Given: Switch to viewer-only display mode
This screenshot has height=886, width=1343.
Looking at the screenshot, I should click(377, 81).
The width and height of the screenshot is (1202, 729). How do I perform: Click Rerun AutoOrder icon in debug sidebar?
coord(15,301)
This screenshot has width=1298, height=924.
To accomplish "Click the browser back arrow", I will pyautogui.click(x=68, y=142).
* * *
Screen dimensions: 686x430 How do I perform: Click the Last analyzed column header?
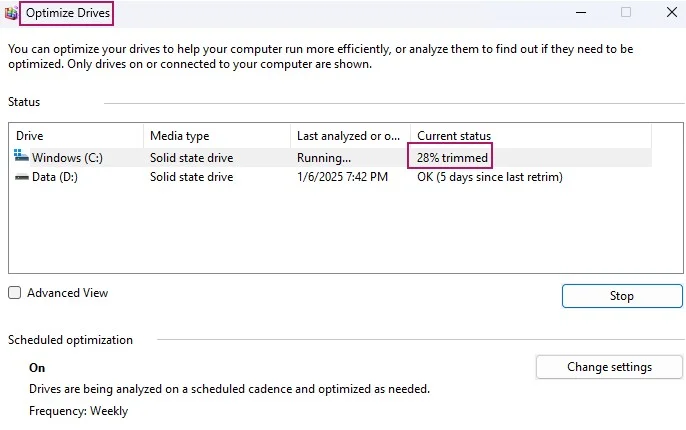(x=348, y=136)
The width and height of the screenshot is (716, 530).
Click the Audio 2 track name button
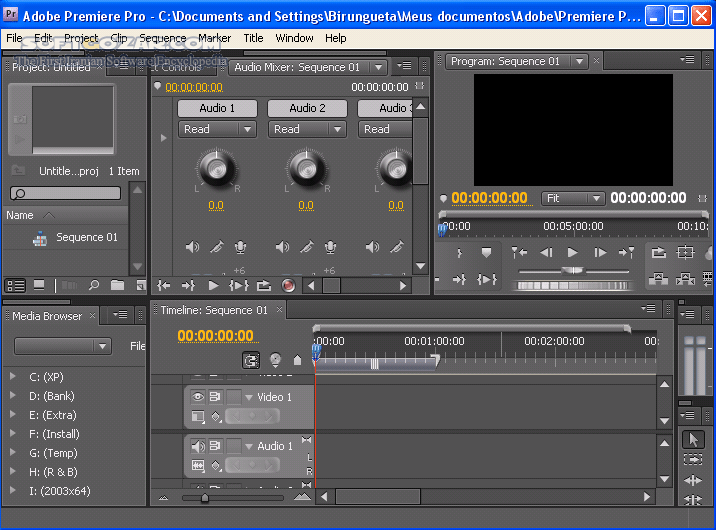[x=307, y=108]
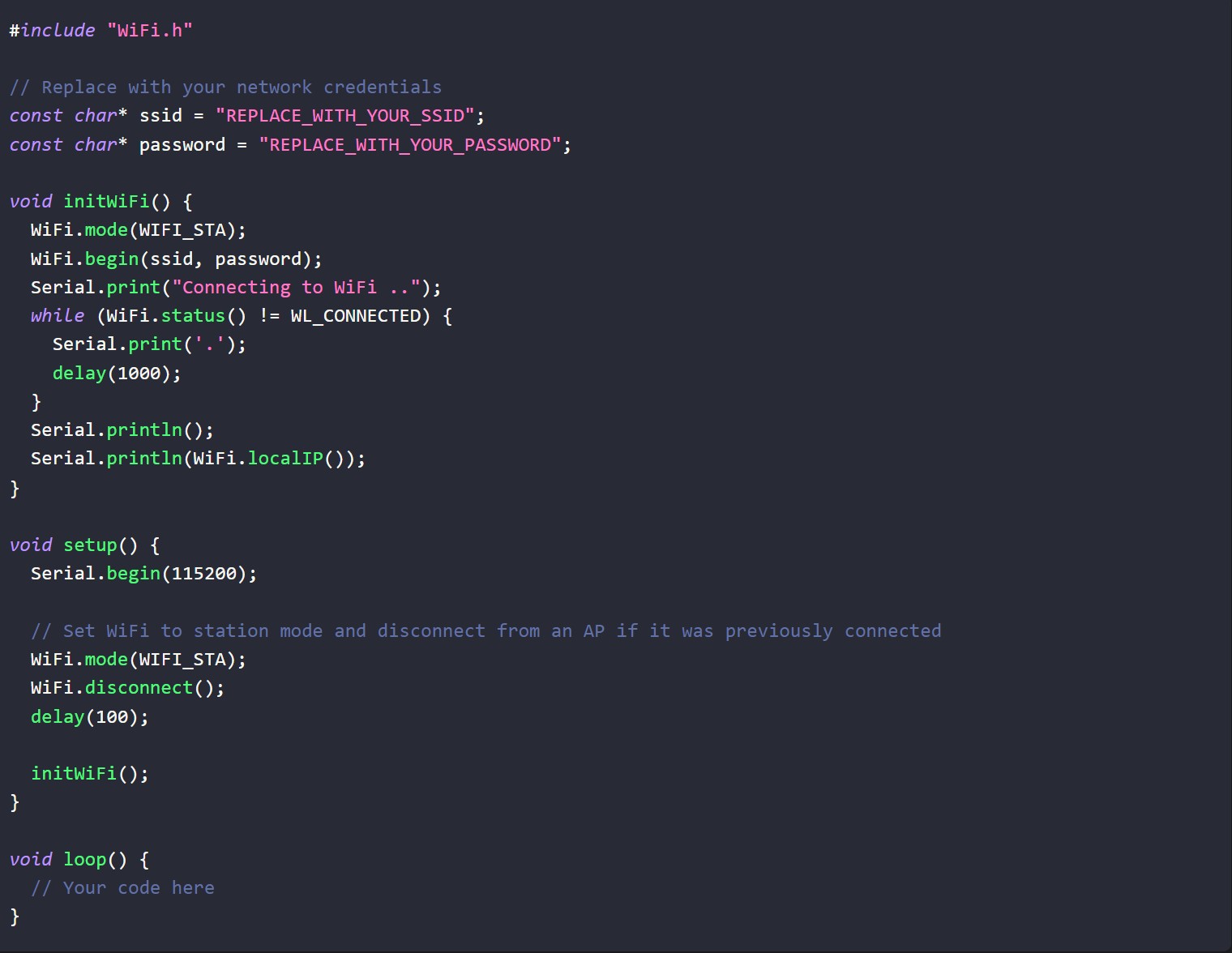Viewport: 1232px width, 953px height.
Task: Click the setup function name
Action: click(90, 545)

◆ **Task item**
There is a run of lines above from the one with "This screenshot has height=886, width=1343." to the one with "This screenshot has width=1298, height=924."; print exactly that run, both ends included, and nothing else.

◆ **Reply**
This screenshot has height=886, width=1343.
Looking at the screenshot, I should click(377, 81).
The width and height of the screenshot is (1202, 729). How do I perform: Click Rerun AutoOrder icon in debug sidebar?
coord(15,301)
This screenshot has width=1298, height=924.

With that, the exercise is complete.